EXTRAIT:
========================================

Même si Hippolyte a clamé son innocence, Neptune a accompli la punition demandée par le roi d’Athènes. Le dieu a fait sortir un monstre géant des profondeurs de la mer. Le prince l’a vaincu, mais il avait les pieds coincés dans les rênes de ses chevaux. Effrayés par le monstre, ces derniers se sont enfuis, abandonnant le malheureux à mourir des suites de ses blessures.
C’est Théramène qui vient rapporter la mauvaise nouvelle au roi qui est immédiatement submergé par les remords et la tristesse. Il regrette amèrement d’avoir voué son propre fils aux foudres de Neptune et pleure sa mort à la fois cruelle et héroïque.
Après avoir été chassée par sa maîtresse, Oenone est pleine de désespoir et s’est jetée dans les flots. Accablée de remords, Phèdre s’est confessée à son époux afin de soulager sa conscience et lui a raconté la vérité. Pour rendre justice à la personne qu’elle aimait, elle décide de se suicider en ingurgitant un poison très puissant. À peine a-t-elle fini de prononcer sa dernière parole qu’elle s’effondre empoisonnée aux pieds de Thésée qui ne pouvait plus rien faire pour elle.
Entièrement dévastée par la mort tragique de son fiancé, Aricie est recueillie par le roi et devient même sa fille adoptive.
Les principaux personnages
Phèdre
« Phèdre n’est ni tout à fait coupable, ni tout à fait innocente ». Cette ambiguïté absolue du personnage fait tout son intérêt dramatique. Elle bascule du registre de la noirceur à celui du remords, de la violence obscure à de grands instants de lucidité, ce qui la pitié chez le spectateur. La passion qu’elle ressent pour son beau-fils domine toute sa vie et modifie sa personnalité en prenant diverses formes. Au début de la pièce, Phèdre apparait comme une femme languissante. Après sa rencontre avec Hippolyte, un dérèglement sensoriel se déclenche en elle et qui précède l’effroi de l’esprit, l’angoisse.

========================================

Lignes tirées d'un jeu de données:
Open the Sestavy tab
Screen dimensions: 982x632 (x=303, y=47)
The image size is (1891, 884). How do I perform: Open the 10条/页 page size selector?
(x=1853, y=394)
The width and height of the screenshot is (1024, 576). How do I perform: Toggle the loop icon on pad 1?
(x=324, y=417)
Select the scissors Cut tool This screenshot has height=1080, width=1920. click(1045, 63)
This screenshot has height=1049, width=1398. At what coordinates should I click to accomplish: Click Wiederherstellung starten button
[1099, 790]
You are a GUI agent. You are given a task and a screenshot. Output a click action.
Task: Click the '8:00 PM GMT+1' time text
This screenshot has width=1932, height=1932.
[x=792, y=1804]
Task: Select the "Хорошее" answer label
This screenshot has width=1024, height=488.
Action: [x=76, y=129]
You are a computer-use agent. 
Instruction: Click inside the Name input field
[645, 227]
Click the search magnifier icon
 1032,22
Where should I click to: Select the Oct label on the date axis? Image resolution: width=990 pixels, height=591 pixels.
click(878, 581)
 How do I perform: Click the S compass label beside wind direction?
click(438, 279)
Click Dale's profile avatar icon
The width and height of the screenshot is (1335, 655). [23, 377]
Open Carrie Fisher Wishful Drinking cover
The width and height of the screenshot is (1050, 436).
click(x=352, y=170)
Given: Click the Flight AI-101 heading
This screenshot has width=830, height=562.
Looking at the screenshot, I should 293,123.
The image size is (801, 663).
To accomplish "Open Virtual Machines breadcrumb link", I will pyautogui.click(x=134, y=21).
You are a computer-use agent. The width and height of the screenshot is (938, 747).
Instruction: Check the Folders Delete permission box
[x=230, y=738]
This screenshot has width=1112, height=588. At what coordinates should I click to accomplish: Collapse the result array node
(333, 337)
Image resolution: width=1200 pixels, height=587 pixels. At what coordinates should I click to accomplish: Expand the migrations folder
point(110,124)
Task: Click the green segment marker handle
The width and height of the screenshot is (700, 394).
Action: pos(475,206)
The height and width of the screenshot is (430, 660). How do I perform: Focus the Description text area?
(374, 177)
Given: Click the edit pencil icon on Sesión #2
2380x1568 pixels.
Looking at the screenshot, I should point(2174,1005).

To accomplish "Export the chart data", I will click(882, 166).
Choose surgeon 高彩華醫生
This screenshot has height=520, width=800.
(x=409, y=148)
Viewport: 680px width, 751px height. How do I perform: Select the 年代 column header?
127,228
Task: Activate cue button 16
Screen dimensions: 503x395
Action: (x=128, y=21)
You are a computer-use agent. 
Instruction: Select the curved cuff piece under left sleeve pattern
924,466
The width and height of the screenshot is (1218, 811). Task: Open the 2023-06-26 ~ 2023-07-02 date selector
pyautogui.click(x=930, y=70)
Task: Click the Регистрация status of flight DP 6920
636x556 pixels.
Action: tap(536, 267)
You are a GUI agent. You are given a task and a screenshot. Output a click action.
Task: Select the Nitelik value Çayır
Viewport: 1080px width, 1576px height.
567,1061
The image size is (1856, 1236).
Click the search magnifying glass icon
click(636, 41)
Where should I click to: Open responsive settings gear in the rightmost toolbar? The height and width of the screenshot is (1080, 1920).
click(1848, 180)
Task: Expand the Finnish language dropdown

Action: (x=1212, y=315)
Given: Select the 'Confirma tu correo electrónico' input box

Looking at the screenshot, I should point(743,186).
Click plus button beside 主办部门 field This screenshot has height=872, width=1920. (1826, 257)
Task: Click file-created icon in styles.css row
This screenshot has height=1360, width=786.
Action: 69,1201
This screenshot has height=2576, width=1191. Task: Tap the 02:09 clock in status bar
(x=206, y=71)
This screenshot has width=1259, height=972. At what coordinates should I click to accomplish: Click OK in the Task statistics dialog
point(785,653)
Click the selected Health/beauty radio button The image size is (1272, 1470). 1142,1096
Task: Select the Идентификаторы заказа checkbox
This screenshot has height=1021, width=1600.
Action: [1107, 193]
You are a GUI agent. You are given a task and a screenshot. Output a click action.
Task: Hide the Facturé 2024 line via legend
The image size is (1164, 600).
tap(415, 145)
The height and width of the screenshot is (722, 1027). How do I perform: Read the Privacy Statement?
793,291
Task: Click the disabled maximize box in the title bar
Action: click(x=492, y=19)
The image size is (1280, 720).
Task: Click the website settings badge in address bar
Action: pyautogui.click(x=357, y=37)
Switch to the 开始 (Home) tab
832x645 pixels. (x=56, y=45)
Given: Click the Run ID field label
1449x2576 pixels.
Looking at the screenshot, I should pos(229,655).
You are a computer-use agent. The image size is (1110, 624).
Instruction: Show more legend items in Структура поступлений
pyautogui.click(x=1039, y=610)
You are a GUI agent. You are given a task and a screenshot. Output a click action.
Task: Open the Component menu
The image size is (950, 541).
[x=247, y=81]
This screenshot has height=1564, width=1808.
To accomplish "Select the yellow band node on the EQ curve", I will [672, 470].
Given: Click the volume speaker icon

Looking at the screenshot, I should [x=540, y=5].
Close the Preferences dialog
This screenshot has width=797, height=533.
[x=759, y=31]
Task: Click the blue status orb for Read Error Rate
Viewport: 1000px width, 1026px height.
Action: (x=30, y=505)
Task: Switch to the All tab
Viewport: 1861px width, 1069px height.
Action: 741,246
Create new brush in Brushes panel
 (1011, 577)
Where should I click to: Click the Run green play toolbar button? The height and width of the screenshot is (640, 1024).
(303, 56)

========================================

EXERCICE 1:
Répondez à ces questions d'après l'extrait sur Phèdre :
(a) Qui apporte la mauvaise nouvelle au roi ?
(b) Par quel moyen Phèdre se donne-t-elle la mort ?
(c) Que devient Aricie après la mort de son fiancé ?
EXERCICE 2: Traduisez en anglais cette phrase de l'extrait sur Phèdre : « Le dieu a fait sortir un monstre géant des profondeurs de la mer. »
EXERCICE 3: Prolongez l'extrait sur Phèdre à la suite de sa dernière phrase.
Les lignes n'ont aucun rôle dans ce travail.

RÉSULTAT FINAL 1:
(a) C'est Théramène.
(b) Elle avale un poison très puissant.
(c) Le roi la recueille, et elle devient même sa fille adoptive.

RÉSULTAT FINAL 2: The god brought a giant monster up out of the depths of the sea.

RÉSULTAT FINAL 3:
Néanmoins, son personnage est le plus poétique, le plus beau et le plus complet. La fatalité qui la pousse au crime en lui laissant la conscience de sa faute et qui la punit de l’insuffisance de sa vertu et de la mollesse de sa résistance, nous semble renfermer un enseignement dont personne ne puisse pas empoigner le sens. Son âme est une sombre lumière, une obscure clarté.
Hippolyte
Le jeune prince a beau démarrer la pièce, mais son rôle reste secondaire par rapport à celui de Phèdre. Quoi qu’il en soit, son personnage n’est sans intérêt ni complexité. Si Racine n’a pas repris la perfection physique et morale caractérisant Hippolyte dans la tradition mythologique, c’est pour que sa mort ne provoque pas un sentiment d’injustice et de révolte chez le spectateur. L’auteur présente son amour pour Aricie comme antithétique de sa personnalité. Il fait grande preuve de fidélité envers sa bien-aimée, à qui vont ses derniers mots. Maintenant, il est devenu un homme parmi les hommes, sujets aux lois de l’amour.
La véritable faiblesse d’Hippolyte, ce n’est pas Aricie, mais plutôt Thésée. Il finit par mourir à cause de sa timidité devant l’autorité de son père. Quand ce dernier l’accuse injustement d’avoir séduit Phèdre, il se refuse à dénoncer la machination de sa belle-mère. Aspirant à un héroïsme digne de celui de Thésée, le prince a peur devant l’univers terne du palais de Trézène, mais aussi devant les sentiments de l’amour.
Thésée
Devenu roi d’Athènes après une bataille contre les Pallantides, Thésée a vécu un passé très glorieux. Mais comme son fils, il a une faiblesse : les femmes. Ses aventures galantes sont mentionnées plusieurs fois dans la pièce, tel un thème récurrent. Le roi apparaît toutefois comme un séducteur fatigué, prompt à se jeter dans les bras de sa reine après son expédition.
Racine n’en fait pas un personnage burlesque : il maintient toujours sa qualité de héros, envers qui les dieux, particulièrement Neptune, ont des dettes. Capable d’exploits héroïques et de revenir des enfers, il se montre piètre souverain et a du mal à discerner à temps les mesquines manipulations d’une simple servante.
Il achève la tragédie en contemplant le malheur tout autour de lui : époux abusé, père accablé, roi écrasé par le destin.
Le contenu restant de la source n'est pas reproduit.